NeMo NLP collection API

Model Classes

Modules

class nemo.collections.nlp.modules.BertModule(*args: Any, **kwargs: Any)[source]

Bases: nemo.core.classes.module.NeuralModule, nemo.core.classes.exportable.Exportable

input_example()[source]

Generates input examples for tracing etc. :returns: A tuple of input examples.

property input_types: Optional[Dict[str, nemo.core.neural_types.neural_type.NeuralType]]

Define these to enable input neural type checks

property output_types: Optional[Dict[str, nemo.core.neural_types.neural_type.NeuralType]]

Define these to enable output neural type checks

restore_weights(restore_path: str)[source]

Restores module/model’s weights

class nemo.collections.nlp.modules.common.megatron.MegatronBertEncoder(*args: Any, **kwargs: Any)[source]

Bases: nemo.collections.nlp.modules.common.bert_module.BertModule

MegatronBERT wraps around the Megatron Language model from https://github.com/NVIDIA/Megatron-LM

Parameters
  • config_file (str) – path to model configuration file.

  • vocab_file (str) – path to vocabulary file.

  • tokenizer_type (str) – tokenizer type, currently only ‘BertWordPieceLowerCase’ supported.

forward(input_ids, attention_mask, token_type_ids=None)[source]
property hidden_size

Property returning hidden size.

Returns

Hidden size.

restore_weights(restore_path: str)[source]
Restores module/model’s weights.

For model parallel checkpoints the directory structure should be restore_path/mp_rank_0X/model_optim_rng.pt

Parameters

restore_path (str) – restore_path should a file or a directory if using model parallel

property vocab_size

Property returning vocab size.

Returns

vocab size.

class nemo.collections.nlp.modules.AlbertEncoder(*args: Any, **kwargs: Any)[source]

Bases: transformers.AlbertModel, nemo.collections.nlp.modules.common.bert_module.BertModule

Wraps around the Huggingface transformers implementation repository for easy use within NeMo.

forward(input_ids, attention_mask, token_type_ids)[source]
class nemo.collections.nlp.modules.BertEncoder(*args: Any, **kwargs: Any)[source]

Bases: transformers.BertModel, nemo.collections.nlp.modules.common.bert_module.BertModule

Wraps around the Huggingface transformers implementation repository for easy use within NeMo.

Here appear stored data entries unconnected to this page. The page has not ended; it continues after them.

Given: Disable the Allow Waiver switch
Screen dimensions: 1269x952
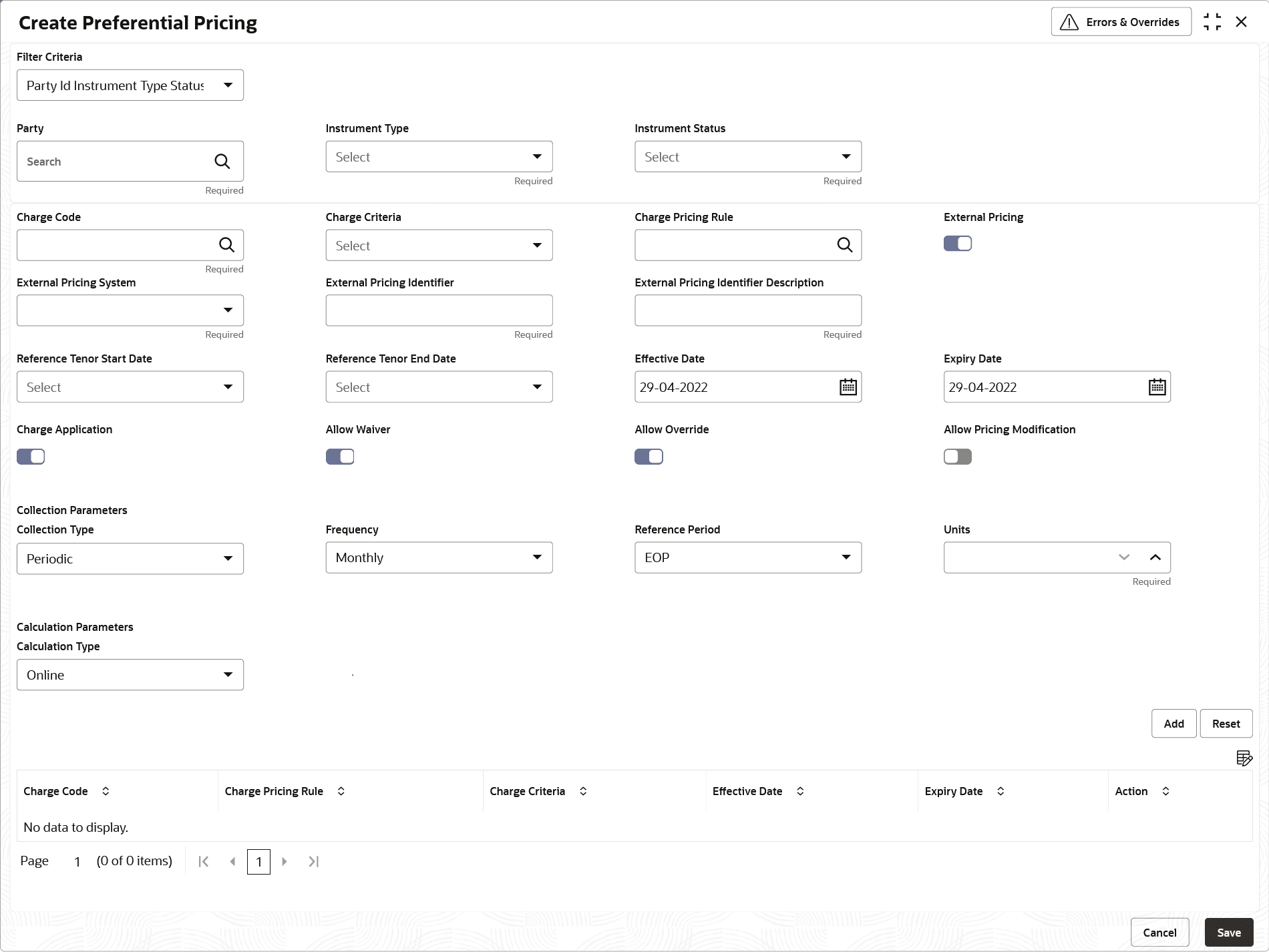Looking at the screenshot, I should coord(340,457).
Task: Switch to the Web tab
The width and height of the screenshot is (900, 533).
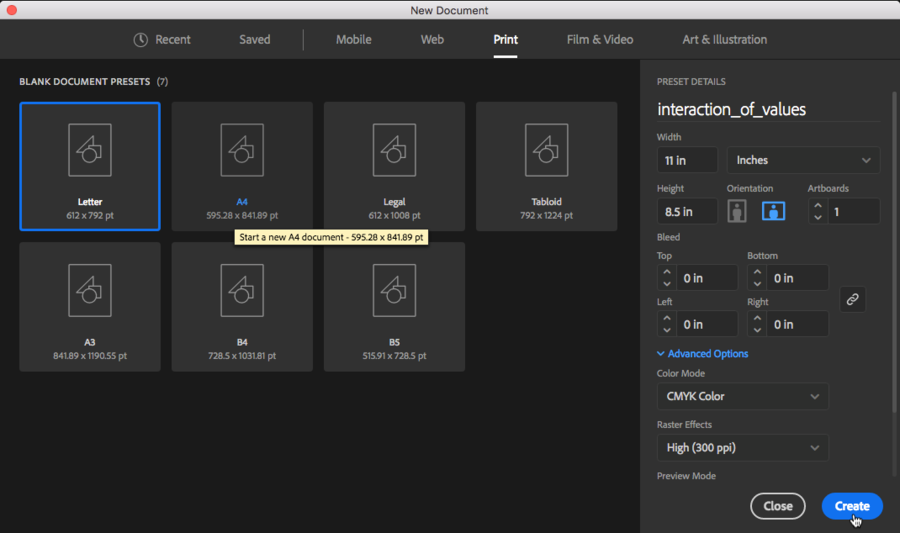Action: point(432,40)
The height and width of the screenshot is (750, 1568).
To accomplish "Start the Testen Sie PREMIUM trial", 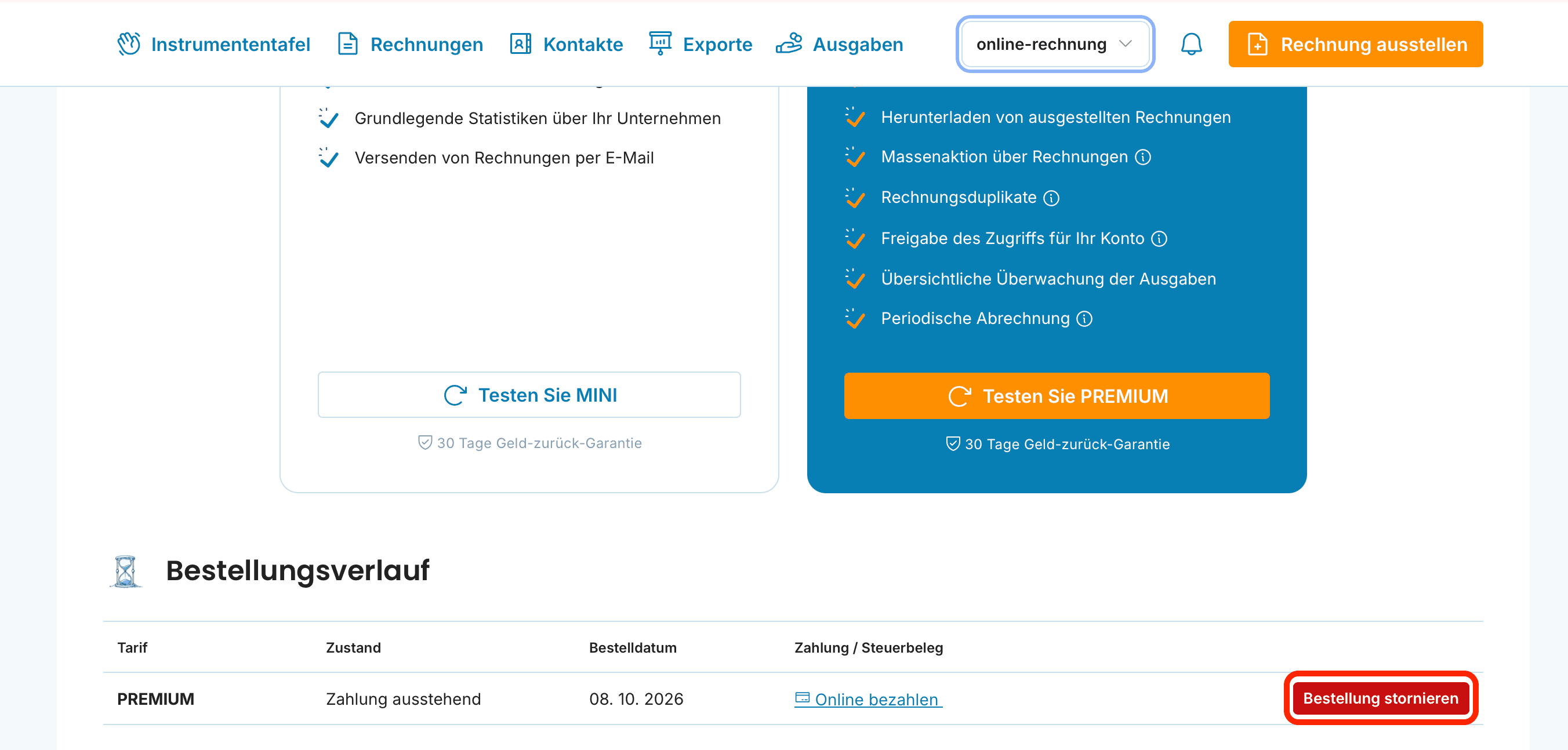I will pyautogui.click(x=1056, y=396).
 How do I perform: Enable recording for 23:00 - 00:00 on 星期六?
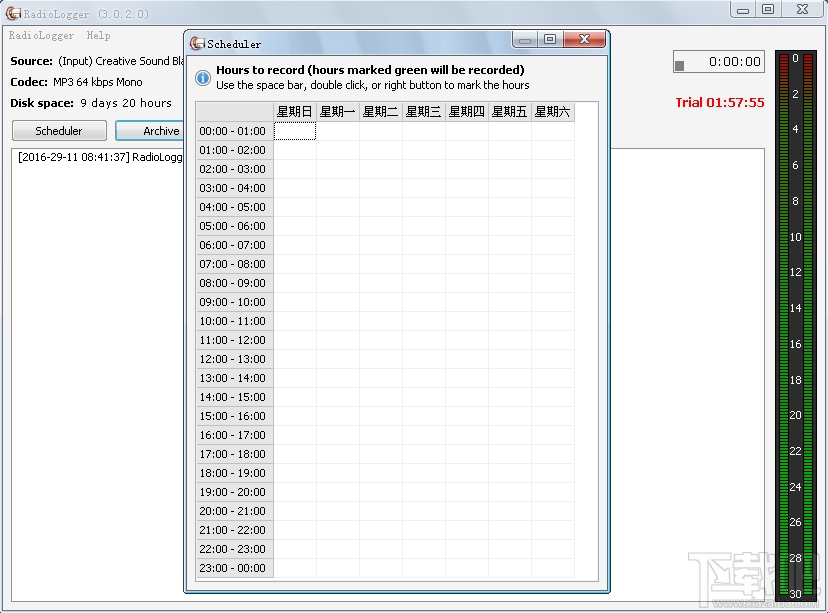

forward(input_ids, attention_mask=None, token_type_ids=None)[source]
class nemo.collections.nlp.modules.DistilBertEncoder(*args: Any, **kwargs: Any)[source]

Bases: transformers.DistilBertModel, nemo.collections.nlp.modules.common.bert_module.BertModule

Wraps around the Huggingface transformers implementation repository for easy use within NeMo.

forward(input_ids, attention_mask, token_type_ids=None)[source]
class nemo.collections.nlp.modules.RobertaEncoder(*args: Any, **kwargs: Any)[source]

Bases: transformers.RobertaModel, nemo.collections.nlp.modules.common.bert_module.BertModule

Wraps around the Huggingface transformers implementation repository for easy use within NeMo.

forward(input_ids, token_type_ids, attention_mask)[source]
class nemo.collections.nlp.modules.SequenceClassifier(*args: Any, **kwargs: Any)[source]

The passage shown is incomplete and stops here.